Chega perde todos os vereadores no Funchal
Luís Filipe Santos acompanha decisão de Jorge Afonso Freitas e também cessa de imediato a sua militância no partido
O Chega deixou de ter qualquer vereador na Câmara Municipal do Funchal, a capital e maior autarquia da Região Autónoma da Madeira. A saída foi consumada, há instantes, com o anúncio de Luís Filipe Santos, feito horas depois de o DIÁRIO noticiar, na manchete da sua edição impressa, a decisão de Jorge Afonso Freitas de abandonar o partido.
Em declarações ao DIÁRIO, o vereador justificou a sua saída com a inexistência de condições para continuar no projecto partidário regional. "Deixaram de existir condições políticas, éticas e estratégicas para continuar integrado no actual projecto do Chega na Madeira", disse, sublinhando que "não se trata de divergências pontuais", mas sim de "uma degradação do ambiente político interno e da ausência de estabilidade".
Chega perde vereador
Conheça os destaques desta quarta-feira em mais uma edição do DIÁRIO
"Quando a estrutura partidária deixa de criar condições para servir a população e passa a ser um factor de bloqueio, a única atitude coerente é agir. Concordo com o Jorge porque não podemos compactuar com práticas, decisões e orientações que consideramos prejudiciais ao trabalho autárquico e à credibilidade institucional", justificou.

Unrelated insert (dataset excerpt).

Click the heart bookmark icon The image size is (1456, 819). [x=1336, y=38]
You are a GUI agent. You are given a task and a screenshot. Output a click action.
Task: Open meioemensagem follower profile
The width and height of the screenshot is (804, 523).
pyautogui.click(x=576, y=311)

Já falei hoje com o senhor presidente da Câmara Municipal do Funchal e seguirei também o caminho do Jorge, porque efectivamente não existem condições. O problema reside na estrutura regional do Chega na Madeira. Infelizmente, não está preparada nem actualizada para as exigências da política, nem para exercer uma acção de forma credível e digna. Luís Filipe Santos, vereador do Funchal
Entre os motivos apontados está a polémica relacionada com a escolha de uma assessora pela estrutura regional do partido. "Foi um dos factores, não posso dizer que não foi", referiu, acrescentando também o facto da Madeira não ter sido representada numa convenção autárquica nacional do partido. "Todo o país esteve representado, menos a Região. A informação foi-nos literalmente ocultada", afirmou.
"São situações como esta que fazem com que, na Madeira, o Chega não seja, na minha opinião, um partido viável. Infelizmente, tornou-se um partido que serve apenas três ou quatro pessoas", frisou, acrescentando que, no seu entender, os militantes na Região devem "reflectir profundamente e questionar se vale a pena manter esta liderança" de Miguel Castro.
Nunca me poderei arrepender do trabalho excepcional que eu e a minha equipa desenvolvemos. Mas, a verdade é que o Chega Madeira foi, para mim, uma surpresa profundamente desagradável. Uma desilusão Luís Filipe Santos, vereador do Funchal
Apesar da ruptura com o partido, Luís Filipe Santos assegurou que vai continuar a exercer o mandato e a apresentar propostas em reunião de Câmara. "Vamos continuar a trabalhar pela cidade e pelos funchalenses, como sempre fizemos”, garantiu.